東京証券取引所のインフラファンド市場に上場しているファンドの資産運用5社はこのほど、「一般社団法人 上場インフラファンド協議会」を設立した。上場インフラファンドの拡大・発展が目的だ。景気変動の影響を受けにくく、長期にわたって安定した収益を生むインフラアセットへの投資機会を提供する上場インフラファンドの円滑な運営を支援し、提言や投資家への啓蒙活動などを行う。

 

上場インフラファンドには厳格な開示ルールが定められており、投資家はファンドの特性やリスクを、公開された資料で容易に知ることができる。投資口が小口化され、上場市場で取引できることも魅力だ。銘柄によって異なるが、現状の投資口価格は10万円前後で、年換算の分配金利回りは6%前後。こうした特徴もあって、投資家に占める個人投資家の割合が高い。

 

市場規模が縮小

しかし最近は市場規模が縮小している。最盛期に7銘柄が存在していたファンドは、資産運用会社を支援していたスポンサー企業などによるTOB(株式公開買い付け)が成立した結果、2銘柄が上場廃止となり5銘柄となった。

上場廃止が相次いだのは、再生可能エネルギー発電の需要の高まりによって、スポンサー企業が傘下の上場インフラファンドに資産を譲渡するよりも、他社に売ったり自ら保有・運用したりする方が、より効率的なビジネスができると判断したからだ。

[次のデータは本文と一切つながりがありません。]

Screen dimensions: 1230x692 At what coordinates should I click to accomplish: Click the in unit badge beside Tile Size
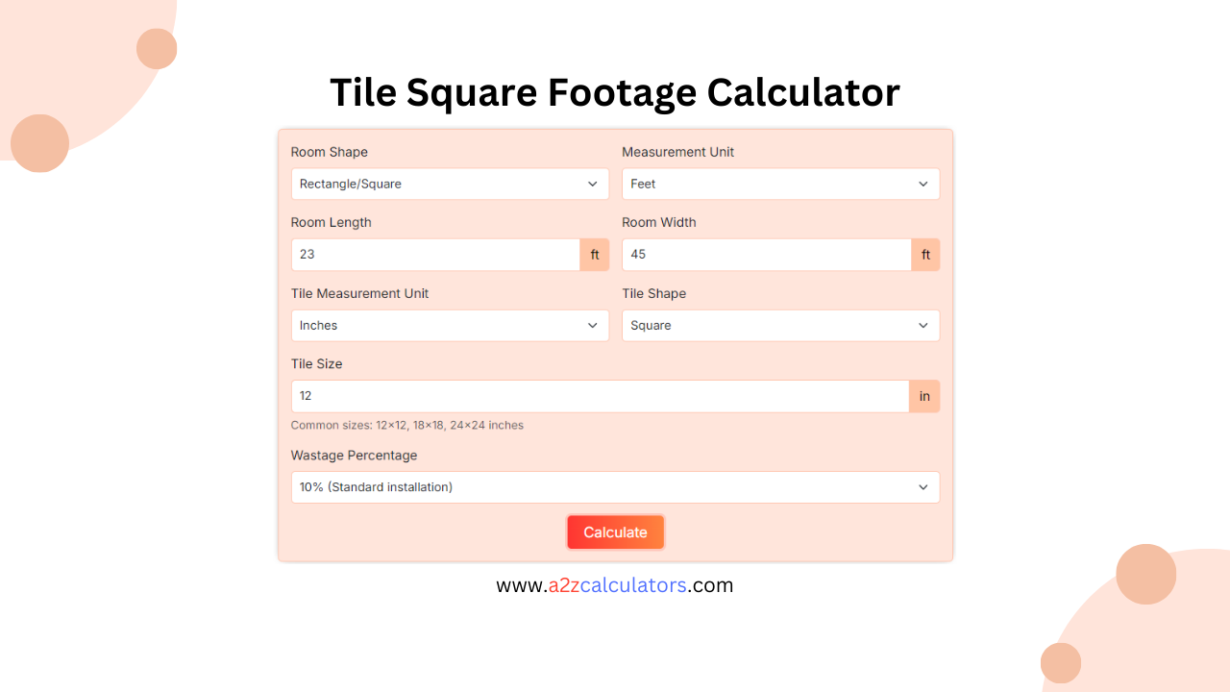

上場インフラファンドの運用資産がFIT(固定価格買取制度)に基づく太陽光発電設備に偏っていることも、持続的な発展を妨げる要因となっている。FIT期限の終了と共に収益が落ち込むリスクがあるほか、FIT電源に対して行われる出力制御などへの対応が求められる。

 

拡大・発展への課題

加えて、税制優遇措置である“導管性”が、特例措置として時限的に扱われていることも、恒久の導管性を有するREIT(不動産投資信託)と比べて不利な制約となっている。先が見えない制度では、市場に対する投資家の期待が収縮し、ファンドの資金調達や設備取得も難しくなる。

日本の上場インフラファンドが発展していくためには、制度面の課題を克服することに加えて、資産を多様化していくことが必要だ。非FITの太陽光発電や風力発電、水力発電、さらには、蓄電設備、通信基地局、空港、道路、上下水道施設などのインフラに投資対象が広がることが望ましい。これによって、「投資を通じて、脱炭素化や社会課題解決に長く貢献したい」という投資家の期待に応えられるようになる。